Wim Wenders’ wispy drama reportedly began life as a short-form advertisement for Japan’s outdoor latrines. And there’s definitely something saleable about the resulting feature version, its smug benevolence peddled as profound. Wenders and his defenders would surely argue that Perfect Days’ outward gentleness masks a roiling undercurrent of pain, much as it does for Hirayama (Koji Yakusho), a rigorously ritualistic Tokyo toilet cleaner.
Hirayama wakes each morning to the sounds of the same street sweeper. He gets his canned coffee from the same vending machine and drives a more or less similar path to work, wistfully listening to cassette tape needle drops (The Animals’s “The House of the Rising Sun”; Lou Reed’s “Perfect Day”) that Robert Zemeckis might find too on the nose. Hirayama has a quiet lunch in the same park where he’s sure to snap a picture with his late-20th-century film roll camera, or perhaps uproot a small sapling that he’ll take home to his lovingly tended indoor garden. After work he goes to the same restaurant and bathhouse, then comes home to read (Faulkner and Highsmith are on the docket) and sleep. Rinse, wash, repeat.

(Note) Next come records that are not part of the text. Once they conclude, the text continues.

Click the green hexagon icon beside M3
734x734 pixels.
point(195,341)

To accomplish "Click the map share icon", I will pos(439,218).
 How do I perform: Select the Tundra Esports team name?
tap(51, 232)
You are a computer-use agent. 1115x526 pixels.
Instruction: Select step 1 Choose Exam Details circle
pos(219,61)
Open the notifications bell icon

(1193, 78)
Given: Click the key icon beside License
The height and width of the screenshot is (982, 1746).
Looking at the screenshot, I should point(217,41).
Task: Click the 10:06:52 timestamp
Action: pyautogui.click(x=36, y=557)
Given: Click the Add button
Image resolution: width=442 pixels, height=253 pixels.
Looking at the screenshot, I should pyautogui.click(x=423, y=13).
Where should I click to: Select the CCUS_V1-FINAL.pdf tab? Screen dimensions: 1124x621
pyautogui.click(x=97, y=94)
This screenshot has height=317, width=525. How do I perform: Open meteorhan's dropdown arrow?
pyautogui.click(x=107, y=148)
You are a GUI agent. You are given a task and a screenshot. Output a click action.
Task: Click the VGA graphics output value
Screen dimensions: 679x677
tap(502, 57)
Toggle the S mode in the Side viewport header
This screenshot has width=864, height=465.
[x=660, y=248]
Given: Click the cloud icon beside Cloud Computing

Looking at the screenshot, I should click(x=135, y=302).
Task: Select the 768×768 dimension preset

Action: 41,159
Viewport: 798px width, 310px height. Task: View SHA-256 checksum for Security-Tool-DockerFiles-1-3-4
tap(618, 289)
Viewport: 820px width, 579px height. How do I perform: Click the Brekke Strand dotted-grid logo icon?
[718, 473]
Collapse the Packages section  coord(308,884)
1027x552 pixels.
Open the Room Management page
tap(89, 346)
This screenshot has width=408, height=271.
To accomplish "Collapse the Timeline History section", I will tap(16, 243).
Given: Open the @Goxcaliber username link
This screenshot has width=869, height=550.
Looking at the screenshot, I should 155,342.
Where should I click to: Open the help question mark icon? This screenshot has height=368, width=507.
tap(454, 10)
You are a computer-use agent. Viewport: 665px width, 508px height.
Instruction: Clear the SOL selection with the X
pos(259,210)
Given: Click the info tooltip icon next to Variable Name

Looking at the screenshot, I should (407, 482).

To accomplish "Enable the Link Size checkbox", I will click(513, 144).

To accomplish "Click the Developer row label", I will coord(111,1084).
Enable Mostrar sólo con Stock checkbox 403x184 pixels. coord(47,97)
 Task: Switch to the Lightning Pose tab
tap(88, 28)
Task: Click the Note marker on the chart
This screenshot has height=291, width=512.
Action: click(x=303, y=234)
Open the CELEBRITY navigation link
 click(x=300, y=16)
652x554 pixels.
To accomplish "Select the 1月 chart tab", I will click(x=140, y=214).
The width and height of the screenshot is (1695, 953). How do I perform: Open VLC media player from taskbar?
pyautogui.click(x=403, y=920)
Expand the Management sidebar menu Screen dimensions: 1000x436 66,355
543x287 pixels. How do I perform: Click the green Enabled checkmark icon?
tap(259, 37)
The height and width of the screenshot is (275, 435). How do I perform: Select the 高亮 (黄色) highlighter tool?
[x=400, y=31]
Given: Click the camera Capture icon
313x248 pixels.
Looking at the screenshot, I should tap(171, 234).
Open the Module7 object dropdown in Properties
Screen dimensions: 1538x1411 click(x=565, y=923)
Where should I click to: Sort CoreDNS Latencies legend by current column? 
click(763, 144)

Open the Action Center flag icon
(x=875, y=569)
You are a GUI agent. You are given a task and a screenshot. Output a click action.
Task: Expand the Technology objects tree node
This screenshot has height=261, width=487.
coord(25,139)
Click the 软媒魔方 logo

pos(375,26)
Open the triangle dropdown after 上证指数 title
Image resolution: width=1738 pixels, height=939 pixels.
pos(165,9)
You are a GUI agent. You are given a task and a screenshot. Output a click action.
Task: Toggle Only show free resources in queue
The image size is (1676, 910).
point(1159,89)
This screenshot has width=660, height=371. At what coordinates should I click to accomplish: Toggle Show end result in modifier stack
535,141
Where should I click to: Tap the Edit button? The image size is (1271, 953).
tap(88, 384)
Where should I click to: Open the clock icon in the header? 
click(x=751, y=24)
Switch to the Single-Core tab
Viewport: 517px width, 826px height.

The first section acclimates us to Hirayama’s regimen. Subsequent acts introduce variations, be they divertingly small (a Tic-tac-toe game played with an unseen opponent) or cosmically large (the niece who shows up on Hirayama’s doorstep, forcing a reckoning with the past). Perfect Days is Jeanne Dielman without the shocks to the system; Wenders’ own Paris, Texas without the emotional-topographical spine of Sam Shepard’s script and Harry Dean Stanton’s sensational lead performance.
Yakusho won Best Actor at Cannes, likely for a climactic scene in which he smiles through his tears Setsuko Hara-style while Nina Simone warbles about feelin’ good. Though he’s more Most Actor, his stillness throughout so self-conscious (set your watch by all those actorly exhales) that Hirayama’s hard-fought approach to life never transcends contrivance. The scenery is still quite lovely. And the public toilets, true to the film’s initial intent, even more so.
The bathroom tour is great and the protagonist is sensitively affable, but. Isn’t there something a little askew when the humble cleaner seems to have the Western aesthetic preferences of someone like Wenders, that his shots of trees could be tasteful wallpaper for an upscale motel chain?